This cohort study analyzed data on US-born adolescents with ≥1 immigrant parent (N=397) from the Center for the Health Assessment of Mothers and Children of Salinas, a long-term study of Mexican farmworker families in the Salinas Valley region of California, to determine whether immigration policy concerns are associated with worse physical and mental health in this population. The adolescents self-reported concerns about immigration policy using 2 subscales of the Perceived Immigration Policy Effects Scale (PIPES) instrument: Children’s Vulnerability and Threat to Family. Main outcome measures assessed at ages 14 years and 16 years included maternal rating of child’s overall health; body mass index; self-reported quality of sleep (using the Pittsburgh Sleep Quality Index [PSQI]); self- and maternal-reported anxiety and depression problems (using the Behavior Assessment System for Children, 2nd edition); and systolic, diastolic, and mean arterial blood pressure. Researchers examined health outcomes at age 16 years and changes in outcomes between ages 14 and 16 years among participants reporting low or moderate PIPES scores compared with high PIPES scores. Data analyses took place between March 2018 and February 2019.

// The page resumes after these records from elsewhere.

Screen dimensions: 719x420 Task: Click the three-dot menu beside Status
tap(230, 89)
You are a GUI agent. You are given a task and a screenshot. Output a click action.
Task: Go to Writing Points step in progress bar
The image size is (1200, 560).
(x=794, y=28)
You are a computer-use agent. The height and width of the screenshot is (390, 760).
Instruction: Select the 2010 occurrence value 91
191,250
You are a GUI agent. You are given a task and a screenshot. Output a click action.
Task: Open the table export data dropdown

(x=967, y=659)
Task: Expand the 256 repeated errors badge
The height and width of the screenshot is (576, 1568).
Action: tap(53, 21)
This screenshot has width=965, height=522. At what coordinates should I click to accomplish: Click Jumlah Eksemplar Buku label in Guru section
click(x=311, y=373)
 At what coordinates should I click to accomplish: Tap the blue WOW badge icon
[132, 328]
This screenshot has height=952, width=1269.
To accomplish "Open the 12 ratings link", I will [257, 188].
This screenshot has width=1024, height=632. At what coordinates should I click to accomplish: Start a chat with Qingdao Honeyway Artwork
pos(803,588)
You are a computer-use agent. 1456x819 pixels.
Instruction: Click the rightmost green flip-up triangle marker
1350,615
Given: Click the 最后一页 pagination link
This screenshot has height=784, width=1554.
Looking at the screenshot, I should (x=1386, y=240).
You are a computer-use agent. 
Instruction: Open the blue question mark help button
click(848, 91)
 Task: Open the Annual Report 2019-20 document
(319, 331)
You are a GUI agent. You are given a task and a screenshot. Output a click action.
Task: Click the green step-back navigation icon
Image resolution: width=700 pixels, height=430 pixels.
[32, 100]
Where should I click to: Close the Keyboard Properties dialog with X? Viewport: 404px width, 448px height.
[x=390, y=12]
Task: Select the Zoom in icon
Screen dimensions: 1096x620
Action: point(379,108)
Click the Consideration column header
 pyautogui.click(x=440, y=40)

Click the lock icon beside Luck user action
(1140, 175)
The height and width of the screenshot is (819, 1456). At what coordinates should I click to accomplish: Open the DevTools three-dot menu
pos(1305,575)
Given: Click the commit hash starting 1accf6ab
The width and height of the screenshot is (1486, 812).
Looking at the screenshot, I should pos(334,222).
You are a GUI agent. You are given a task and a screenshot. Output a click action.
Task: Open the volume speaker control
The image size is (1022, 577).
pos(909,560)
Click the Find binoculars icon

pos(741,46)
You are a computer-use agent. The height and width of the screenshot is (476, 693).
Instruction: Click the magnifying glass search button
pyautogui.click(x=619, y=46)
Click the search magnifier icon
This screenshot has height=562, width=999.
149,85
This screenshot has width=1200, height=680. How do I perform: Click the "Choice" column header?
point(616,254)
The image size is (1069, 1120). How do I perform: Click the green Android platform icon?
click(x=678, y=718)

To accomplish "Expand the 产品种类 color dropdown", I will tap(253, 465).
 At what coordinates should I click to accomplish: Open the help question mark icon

Among the 397 US-born Latino adolescents (52.1% female adolescents), 98.2% (n=385) had either a mother or father born in Mexico and 86% (n=337) had both parents born in Mexico. Nearly half of all participants reported worrying at least sometimes about personal consequences resulting from US immigration policy (44.8%; n=178), being reported to the immigration office (41.3%; n=164), and family separation because of deportation (44.6%; n=177). Participants with high PIPES scores compared with low or moderate scores had worse PSQI scores (0.98; 95% CI, 0.36-1.59), higher maternally reported anxiety T scores (2.98; 95% CI, 0.53-5.44), and higher self-reported mean anxiety T scores (5.43; 95% CI, 2.64-8.23). Significantly increased anxiety levels over the 2 visits were reported by participants with high PIPES scores (adjusted mean difference-in-differences 2.91; 95% CI, 0.2-5.61) as were increased levels of depression that were not statistically significant (adjusted mean difference-in-differences 2.63; 95% CI, −0.28 to 5.54).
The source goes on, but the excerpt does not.